Activity 1:
Which usernames appear as post authors in the Compaq nx6110 wireless thread? List each name once.
Activity 2:
Could you write the next part of the Compaq nx6110 wireless thread, starting after its final line?

[[ Text segment, beginning ]]

# wireless not working on compaq nx6110



## krazy1z (Aug 24, 2009)

i have a compaq nx6110 xp pro with Broadcom 802.11g. when i had to reinstall my os everything worked fine but the wifi. when i push the button, no led comes on and wifi doesnt work. it is enabled in my network connections but it sayes that the radio is off. ive already deleted and reinstalled the drivers for the device still no results. anyone know how to help me?


----------



## BlueEyedSamurai (Aug 4, 2008)

Krazy - when you say you pushed the button are you referring to a bottom above your keyboard? 

You may need a driver for that set of buttons. We had a problem like this on a HP laptop at work one time. I can't remember the exact driver, perhaps someone else might know.

Also, verify you have the latest BIOS update.


----------



## BlueEyedSamurai (Aug 4, 2008)

This may be the driver you are looking for:

http://h20000.www2.hp.com/bizsuppor...&swLang=8&mode=2&taskId=135&swItem=ob-57820-1


----------



## krazy1z (Aug 24, 2009)

alright well after three long days of looking everywhere i finally found the problem. and of course it was something so freaking simple that again i made so hard. all i had to do was go into the setup when i booted my comp and enable the radio. and there ya go. three buttons and a save is all it took. well thanx


----------



## eXoSaX (Jul 27, 2010)

[[ Text segment, end ]]
[[ Provided information, beginning ]]

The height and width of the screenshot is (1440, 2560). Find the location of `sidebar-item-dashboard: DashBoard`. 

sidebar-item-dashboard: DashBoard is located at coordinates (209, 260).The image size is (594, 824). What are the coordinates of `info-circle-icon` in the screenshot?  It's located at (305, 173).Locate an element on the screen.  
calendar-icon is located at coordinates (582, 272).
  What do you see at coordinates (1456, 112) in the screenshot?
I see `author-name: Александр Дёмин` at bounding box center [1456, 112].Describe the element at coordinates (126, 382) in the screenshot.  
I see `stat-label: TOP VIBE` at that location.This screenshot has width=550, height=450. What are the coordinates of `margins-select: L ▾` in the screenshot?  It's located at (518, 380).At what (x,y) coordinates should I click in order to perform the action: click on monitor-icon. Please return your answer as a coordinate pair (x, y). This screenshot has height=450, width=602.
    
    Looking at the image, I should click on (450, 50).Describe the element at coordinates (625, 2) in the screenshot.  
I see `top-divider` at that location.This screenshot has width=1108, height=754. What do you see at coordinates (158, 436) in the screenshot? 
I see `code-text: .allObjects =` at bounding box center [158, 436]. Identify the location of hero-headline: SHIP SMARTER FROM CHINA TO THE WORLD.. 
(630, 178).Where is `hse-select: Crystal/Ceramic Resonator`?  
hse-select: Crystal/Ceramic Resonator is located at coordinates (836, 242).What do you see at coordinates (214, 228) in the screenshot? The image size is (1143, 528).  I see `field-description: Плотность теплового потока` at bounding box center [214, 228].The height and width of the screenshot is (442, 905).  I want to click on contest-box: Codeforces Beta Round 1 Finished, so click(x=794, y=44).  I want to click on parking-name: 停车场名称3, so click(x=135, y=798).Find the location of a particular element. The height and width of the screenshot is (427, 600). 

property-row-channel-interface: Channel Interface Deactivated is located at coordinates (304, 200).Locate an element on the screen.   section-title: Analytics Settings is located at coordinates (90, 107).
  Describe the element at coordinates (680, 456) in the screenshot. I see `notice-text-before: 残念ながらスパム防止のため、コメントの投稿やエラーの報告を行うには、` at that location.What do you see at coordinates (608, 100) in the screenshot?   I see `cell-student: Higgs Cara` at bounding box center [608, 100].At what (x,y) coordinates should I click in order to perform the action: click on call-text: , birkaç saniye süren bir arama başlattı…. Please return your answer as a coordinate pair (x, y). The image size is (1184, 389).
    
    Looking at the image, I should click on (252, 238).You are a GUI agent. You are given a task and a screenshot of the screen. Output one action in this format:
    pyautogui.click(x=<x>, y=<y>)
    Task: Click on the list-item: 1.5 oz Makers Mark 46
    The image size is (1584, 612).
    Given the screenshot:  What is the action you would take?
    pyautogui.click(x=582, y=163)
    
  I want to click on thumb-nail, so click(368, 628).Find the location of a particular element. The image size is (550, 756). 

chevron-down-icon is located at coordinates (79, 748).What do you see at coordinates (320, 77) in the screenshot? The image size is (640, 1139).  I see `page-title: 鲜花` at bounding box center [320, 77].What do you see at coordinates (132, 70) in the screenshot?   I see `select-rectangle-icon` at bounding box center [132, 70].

[[ Provided information, end ]]

Task result 1:
krazy1z, BlueEyedSamurai, eXoSaX

Task result 2:
krazy1z said:


> alright well after three long days of looking everywhere i finally found the problem. and of course it was something so freaking simple that again i made so hard. all i had to do was go into the setup when i booted my comp and enable the radio. and there ya go. three buttons and a save is all it took. well thanx


Please, can you explain exactly what you did? In BIOS, I can't find the radio option.


----------



## 2xg (Aug 5, 2009)

*eXoSaX *.....Please create your own Thread and explain in detail the issue that you're experiencing. This is an Old Thread, therefore will be........Closed!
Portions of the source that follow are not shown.